Q: Why did he skip rigid fixation?

There is absolutely nothing wrong with my bone. My best guess is that it’s a deliberate technique Dr. Behrman regularly uses to achieve occlusion in the operating room. I’m told that at first he attempted to use plates but then decided to abandon them since he couldn’t get the bite to line up due to poor planning. His residents told me they skip rigid fixation all the time and it’s not a complication I should worry about.

This has several drawbacks. See here for a paper on fixation and stability: https://head-face-med.biomedcentral.com/articles/10.1186/1746-160X-3-21:

“For Class II patients [like myself], rigid fixation is needed for stability when both jaws are operated: the single jaw procedures are stable without rigid fixation but not when the procedures are combined… Clinically, an excellent result is obtained in 90% of the patients with rigid fixation, but in only 60% without it”

Dr. Harvey Rosen writing in Aesthetic Perspectives in Jaw Surgery in 1999:

Correct positioning of the proximal segment during bilateral sagittal split ramus osteotomy is aesthetically important… Provided that rigid fixation is correctly utilized, overrotation of the proximal segment is now rarely seen

Evidently Dr. Rosen was unaware of Behrman’s practice, some 100 miles away, when he made this comment.

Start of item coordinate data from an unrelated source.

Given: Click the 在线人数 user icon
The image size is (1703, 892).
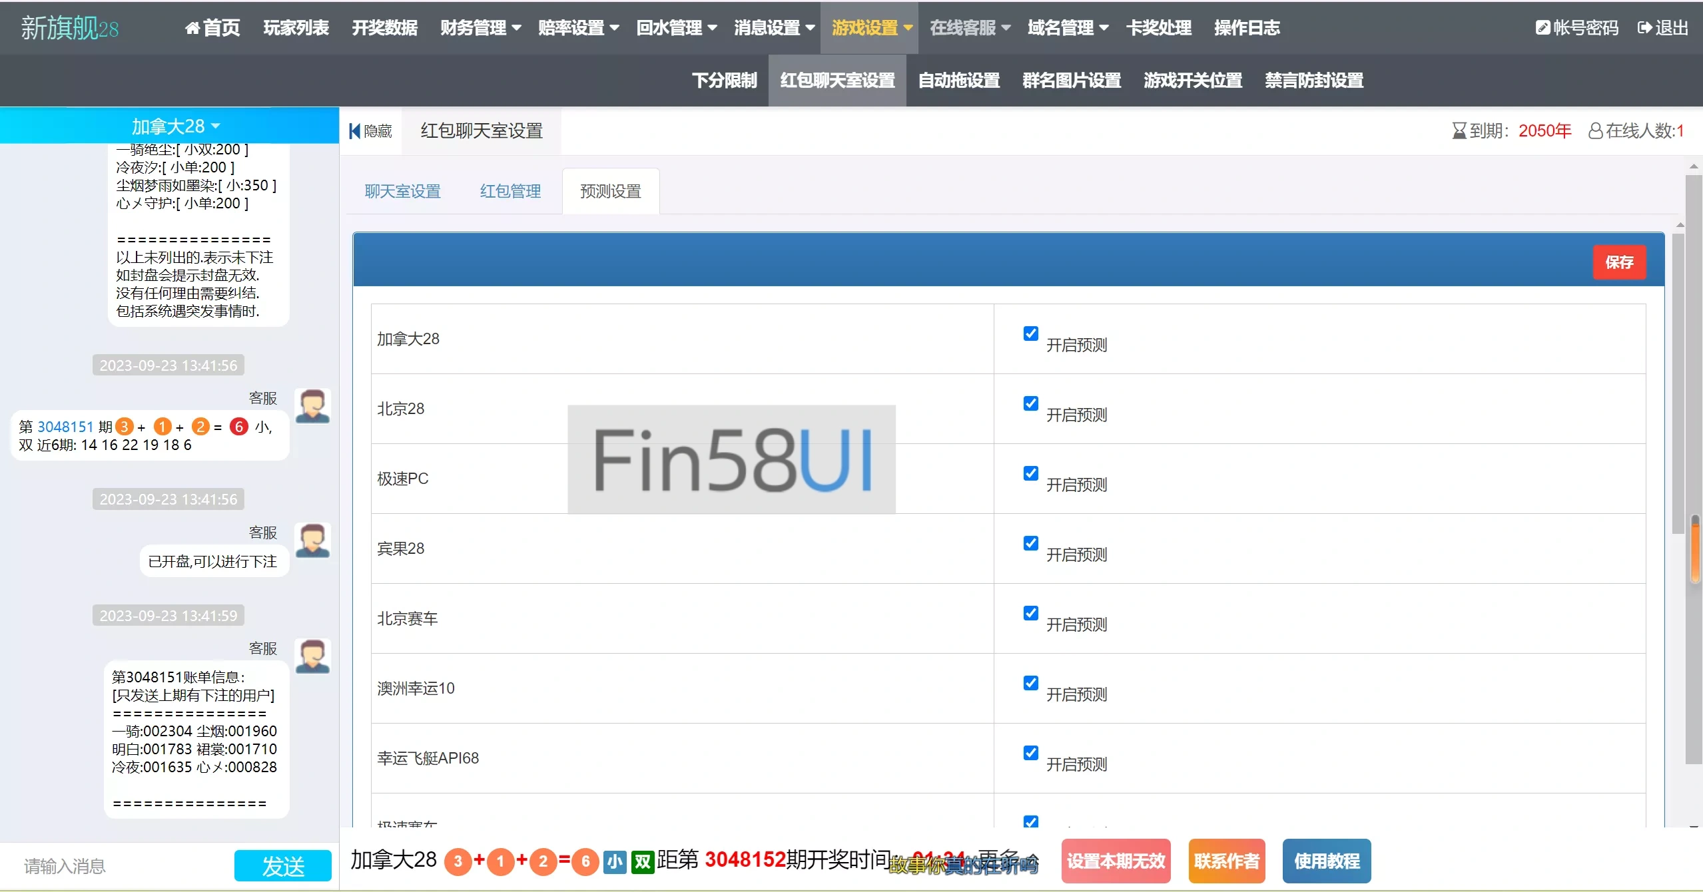Looking at the screenshot, I should point(1595,130).
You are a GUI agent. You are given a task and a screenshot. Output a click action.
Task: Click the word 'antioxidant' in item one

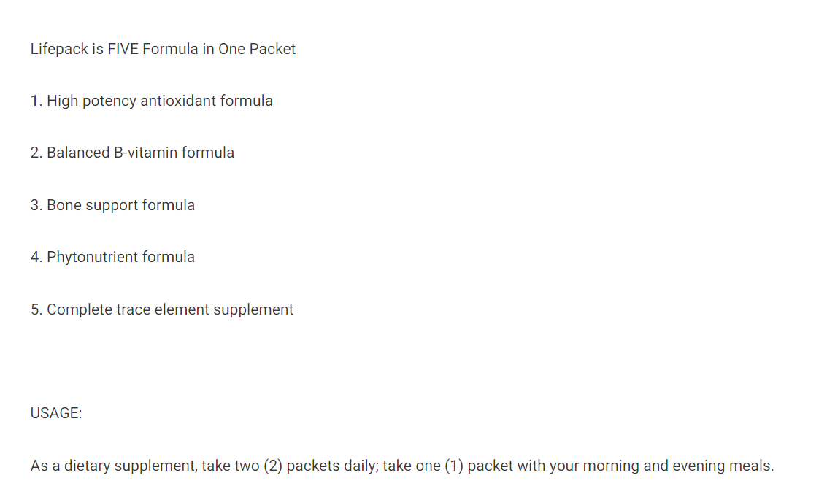[178, 101]
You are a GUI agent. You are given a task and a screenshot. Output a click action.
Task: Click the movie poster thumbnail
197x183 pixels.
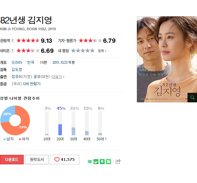[167, 59]
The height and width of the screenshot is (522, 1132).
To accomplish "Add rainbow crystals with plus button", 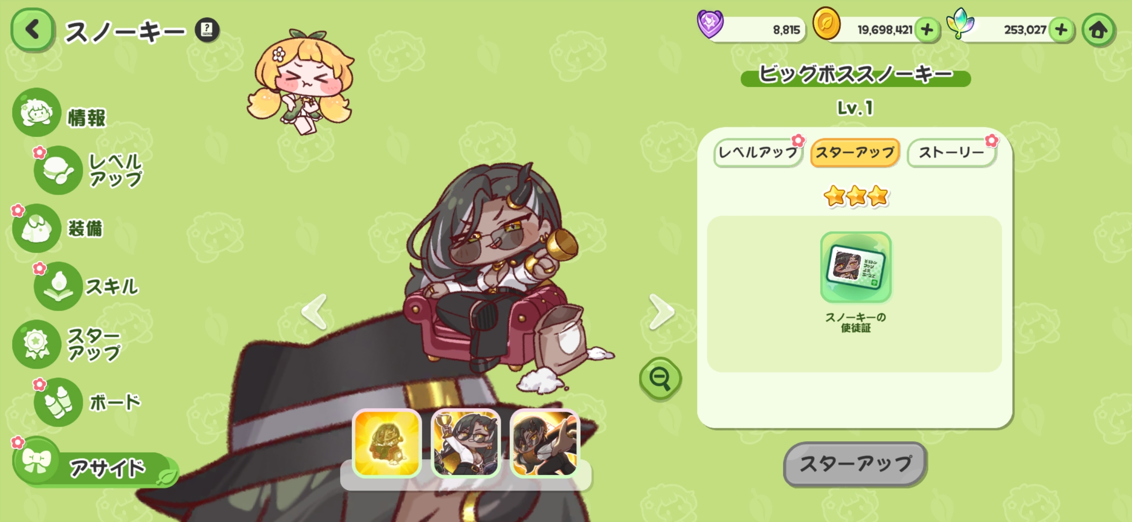I will pyautogui.click(x=1061, y=30).
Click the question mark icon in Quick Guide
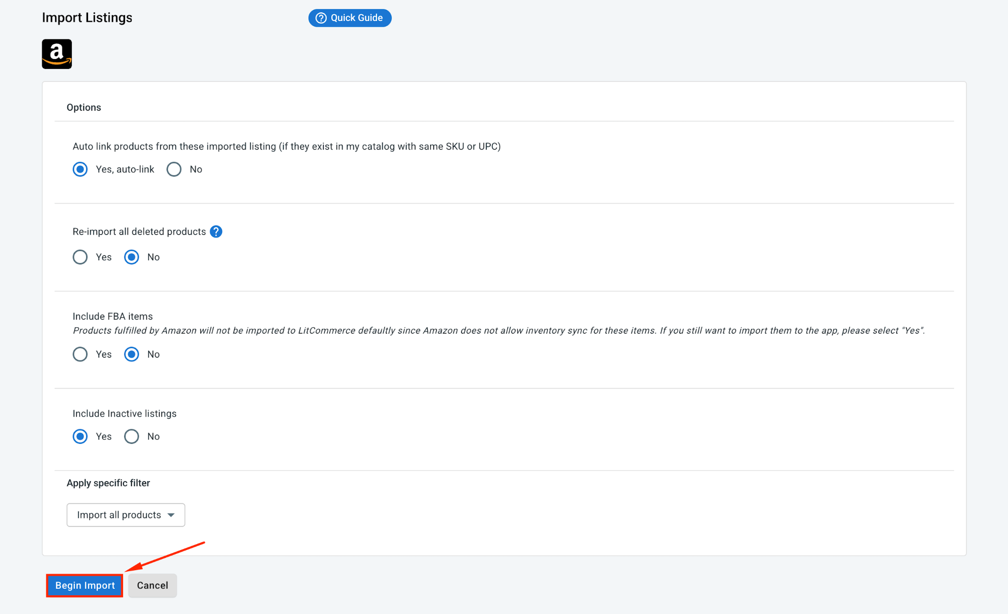The width and height of the screenshot is (1008, 614). (x=321, y=18)
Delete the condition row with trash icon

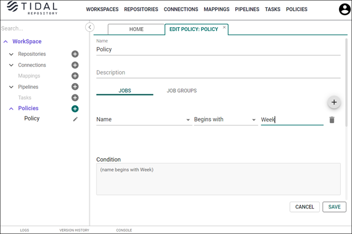point(332,120)
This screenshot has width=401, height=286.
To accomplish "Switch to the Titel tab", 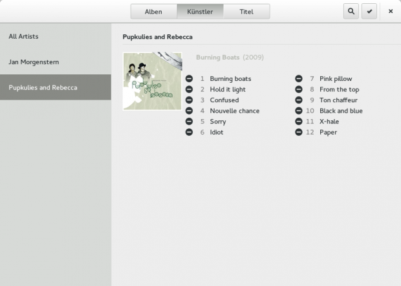I will (246, 12).
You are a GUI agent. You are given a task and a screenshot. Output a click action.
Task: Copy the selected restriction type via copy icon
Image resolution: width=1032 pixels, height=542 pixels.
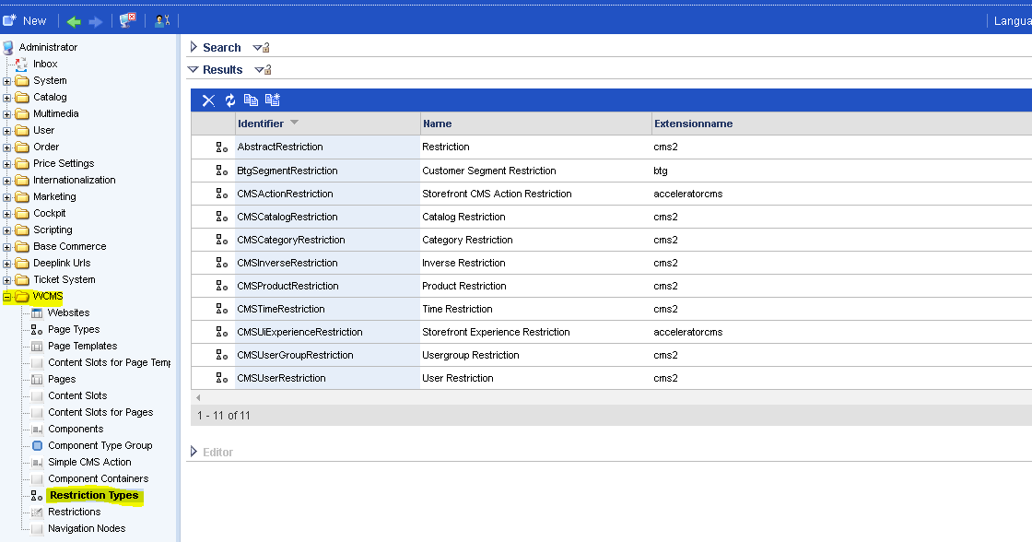[252, 100]
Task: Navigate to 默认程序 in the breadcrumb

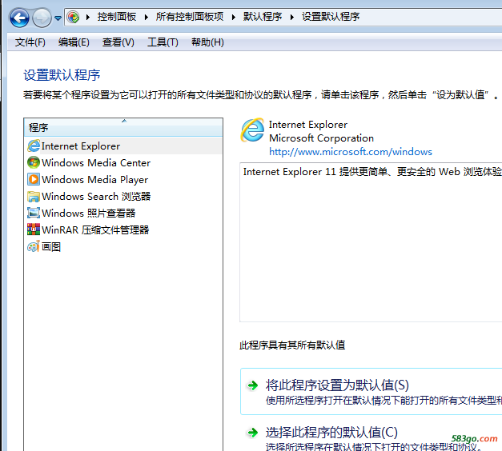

Q: What happened after surgery?

Dr. Behrman simply refused to see me and had residents handle my complications.

Q: What is Behrman’s background?

Nepotism. He followed his uncle’s footsteps and graduated the same University of Pittsburgh dental program and then followed his uncle to New York Presbyterian, joining when the his uncle was in charge of the department. One can’t help but wonder was he properly qualified for most of his significant career moves?

Q: New York Presbyterian has a high hospital rank, does that matter?

It’s irrelevant here since individual departments will vary in quality. Look at the lawsuits for the other orthognathic surgeon in Behrman’s department and you tell me.